BEGIN Available records
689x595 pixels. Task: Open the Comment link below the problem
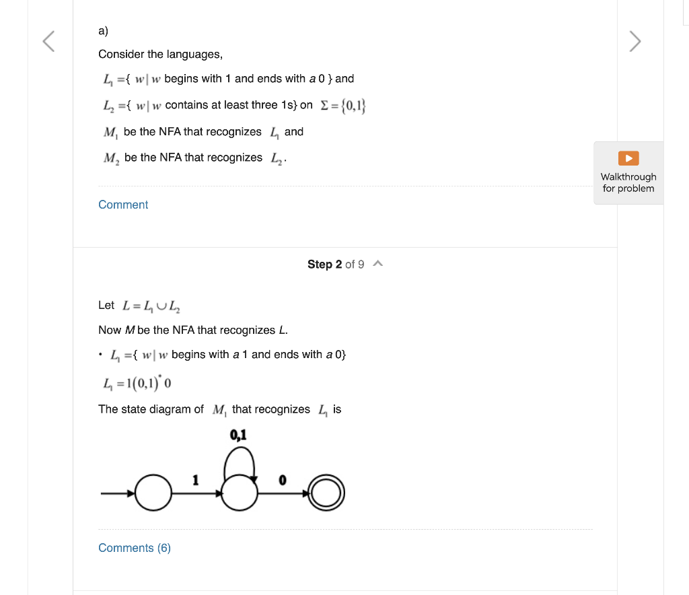pyautogui.click(x=123, y=205)
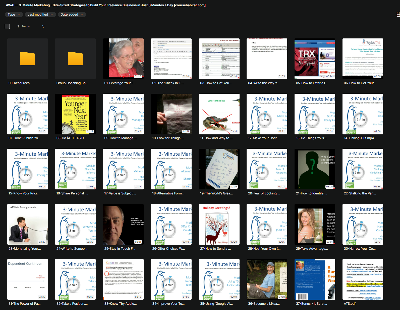This screenshot has height=310, width=400.
Task: Click the Name column header
Action: (x=26, y=26)
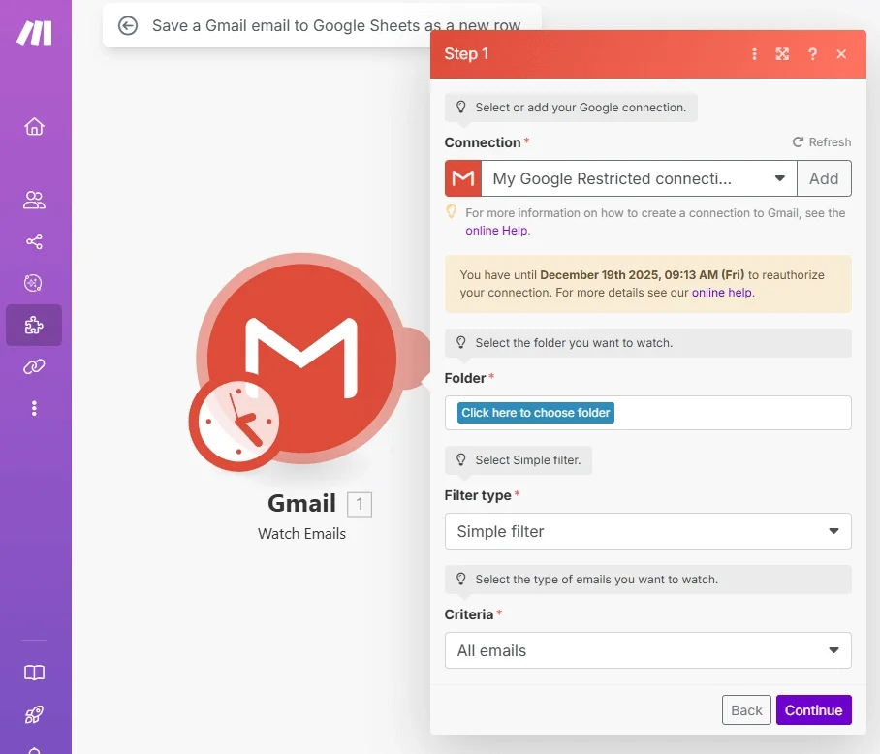Click Refresh next to Connection
Screen dimensions: 880x754
[821, 142]
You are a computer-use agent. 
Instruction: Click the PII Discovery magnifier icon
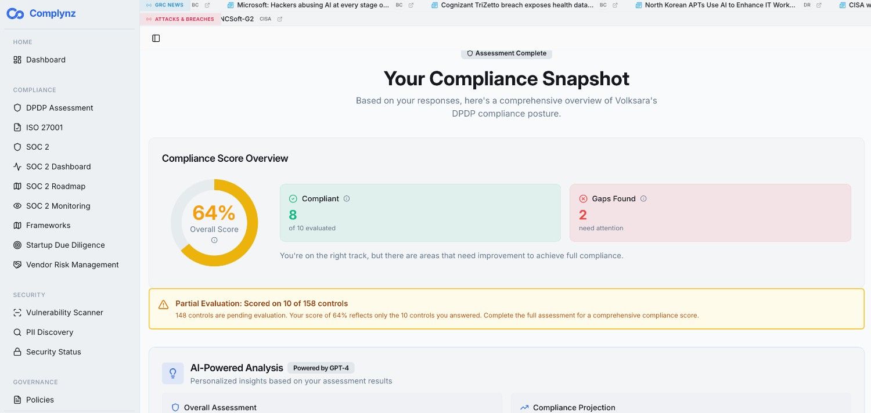click(17, 332)
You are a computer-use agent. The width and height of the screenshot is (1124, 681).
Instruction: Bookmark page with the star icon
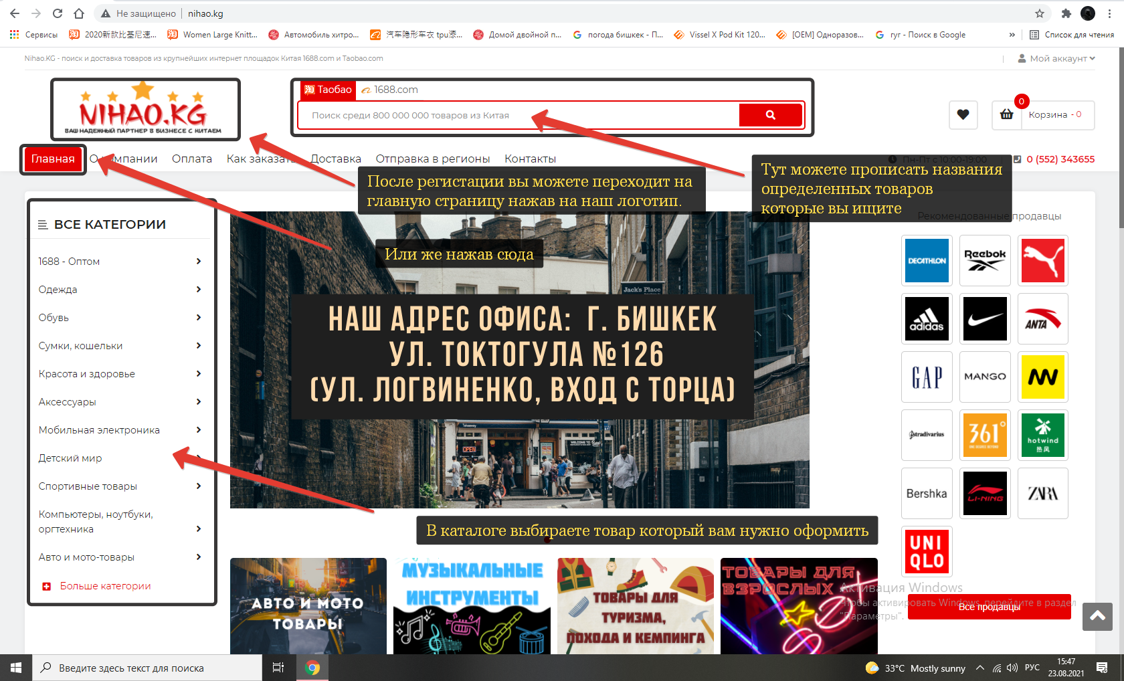click(1040, 13)
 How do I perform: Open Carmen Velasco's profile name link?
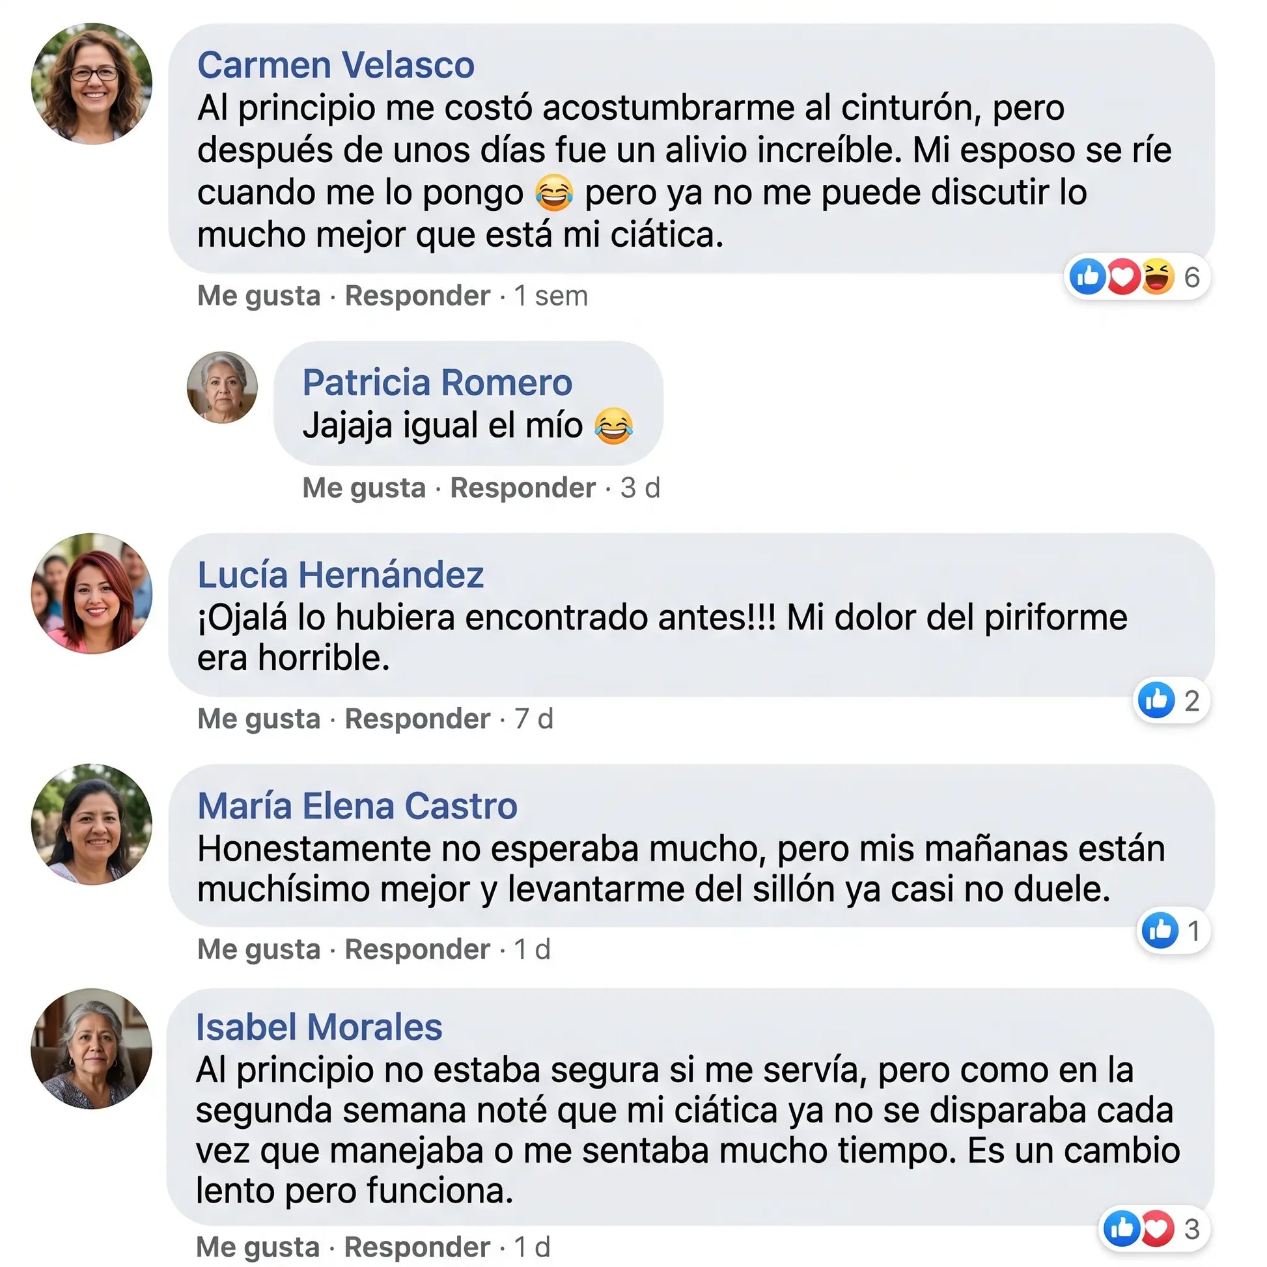coord(336,65)
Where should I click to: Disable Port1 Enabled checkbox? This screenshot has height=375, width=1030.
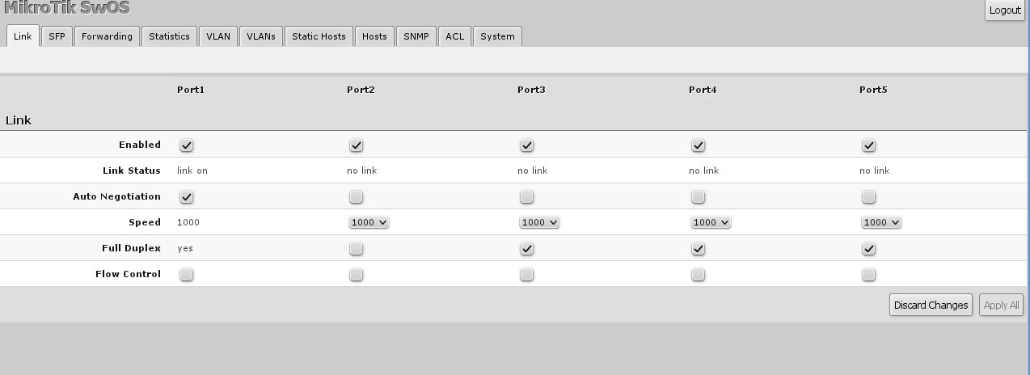(186, 145)
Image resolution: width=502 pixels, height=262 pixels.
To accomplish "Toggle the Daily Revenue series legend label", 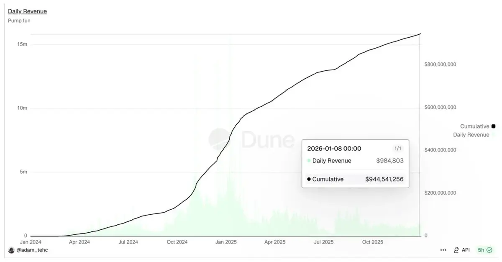I will click(471, 135).
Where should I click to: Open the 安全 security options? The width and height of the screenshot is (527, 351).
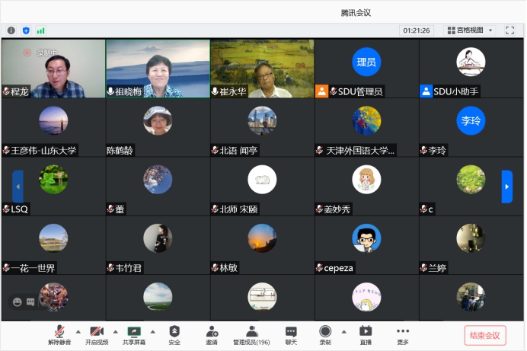tap(174, 334)
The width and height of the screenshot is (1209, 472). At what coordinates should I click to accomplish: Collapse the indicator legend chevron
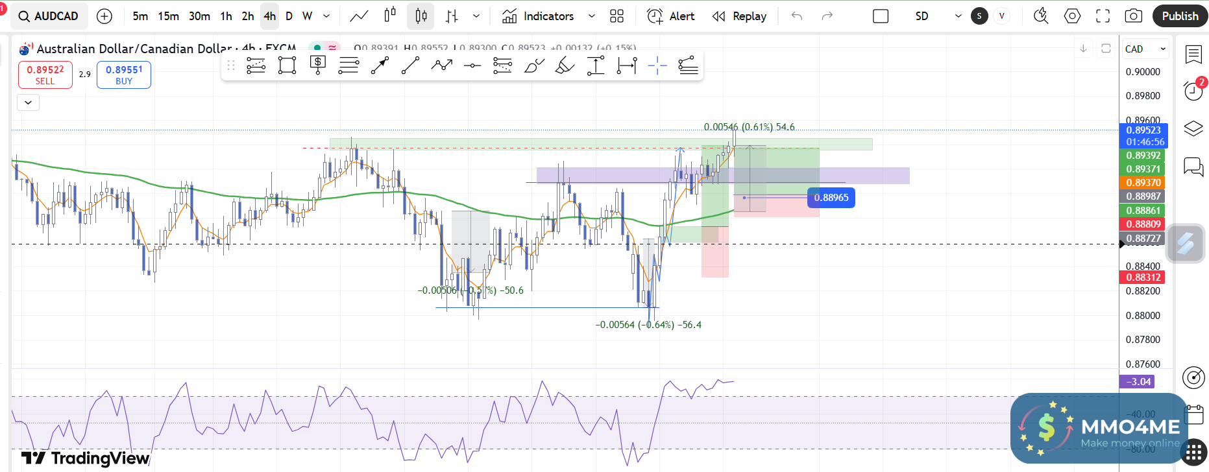click(x=28, y=102)
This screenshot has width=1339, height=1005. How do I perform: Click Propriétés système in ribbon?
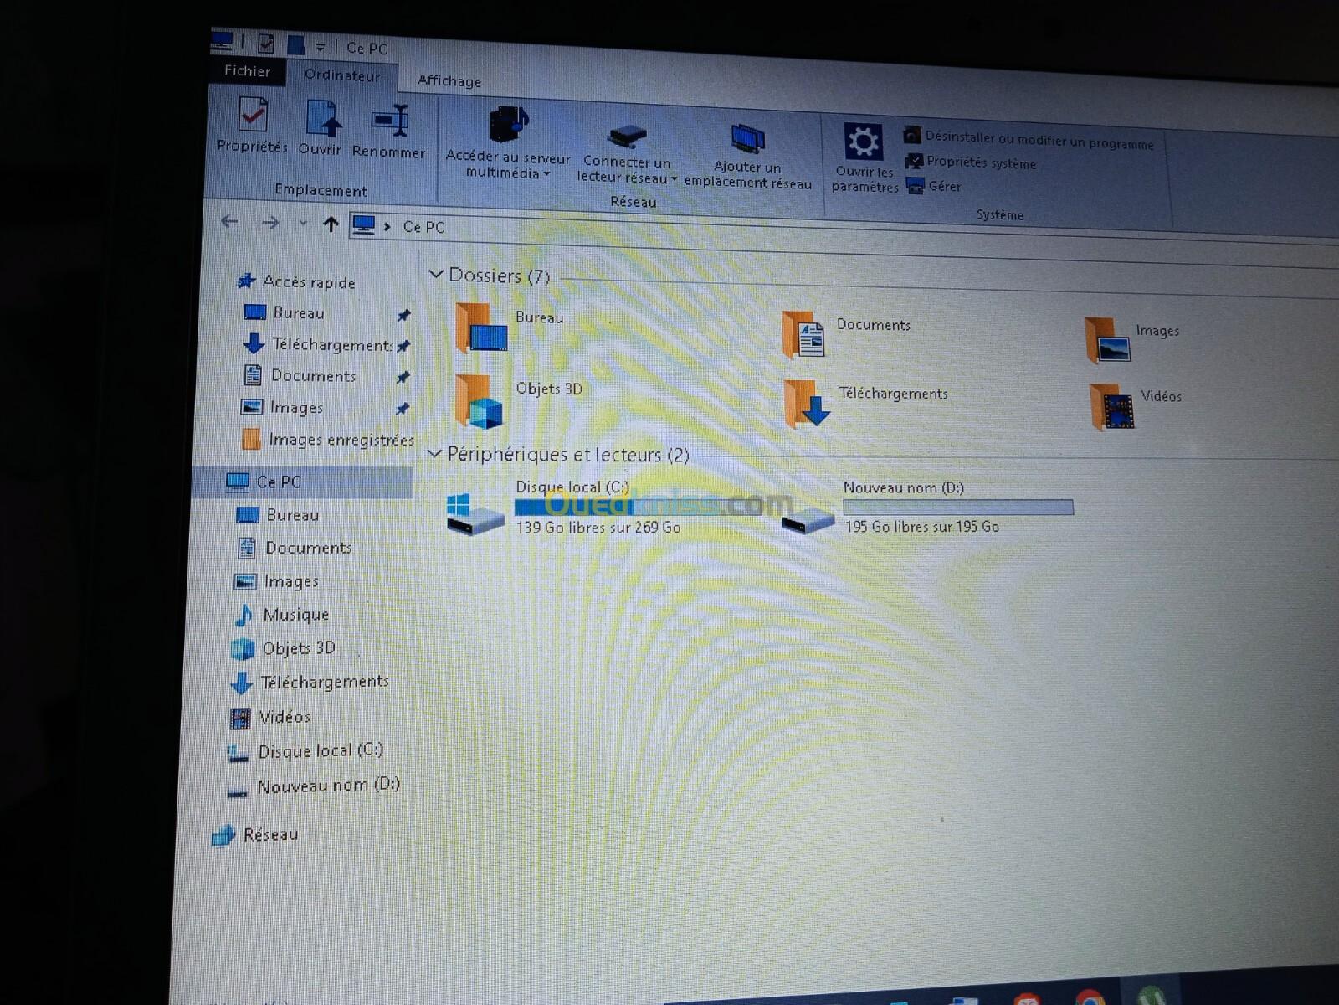click(981, 163)
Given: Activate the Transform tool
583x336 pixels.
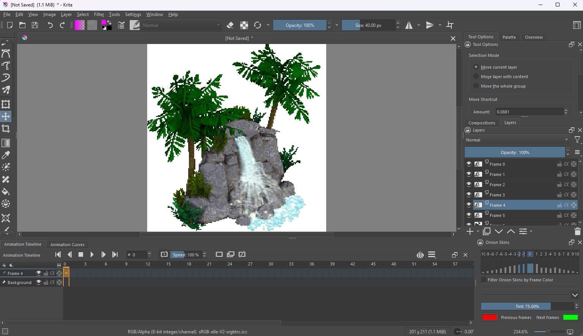Looking at the screenshot, I should point(6,104).
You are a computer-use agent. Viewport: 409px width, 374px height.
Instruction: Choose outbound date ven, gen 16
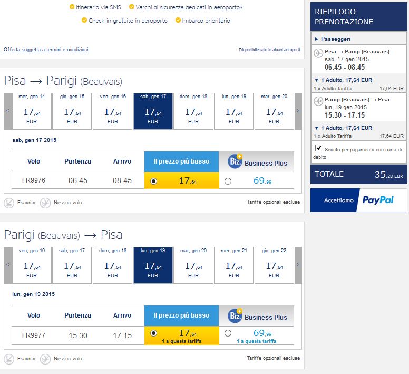(112, 111)
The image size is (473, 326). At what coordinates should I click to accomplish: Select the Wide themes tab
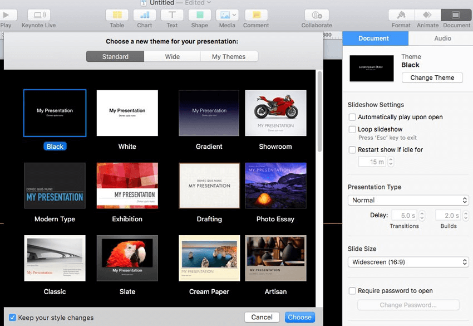click(x=172, y=56)
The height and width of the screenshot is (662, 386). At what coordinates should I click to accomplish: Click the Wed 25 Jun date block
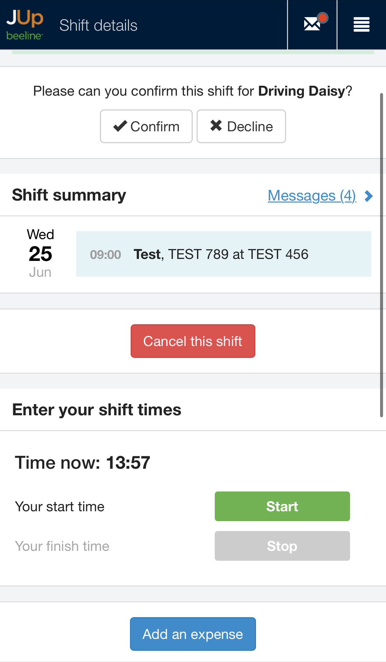pos(40,254)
END Available records
→ **Required work**
Every line above in which the word "computer" is present must be copied into the answer.

→ **Answer section**
You are a computer-use agent. 
You are a computer-use agent. The width and height of the screenshot is (1124, 681).
You are a computer-use agent. Viewport: 409px width, 374px height.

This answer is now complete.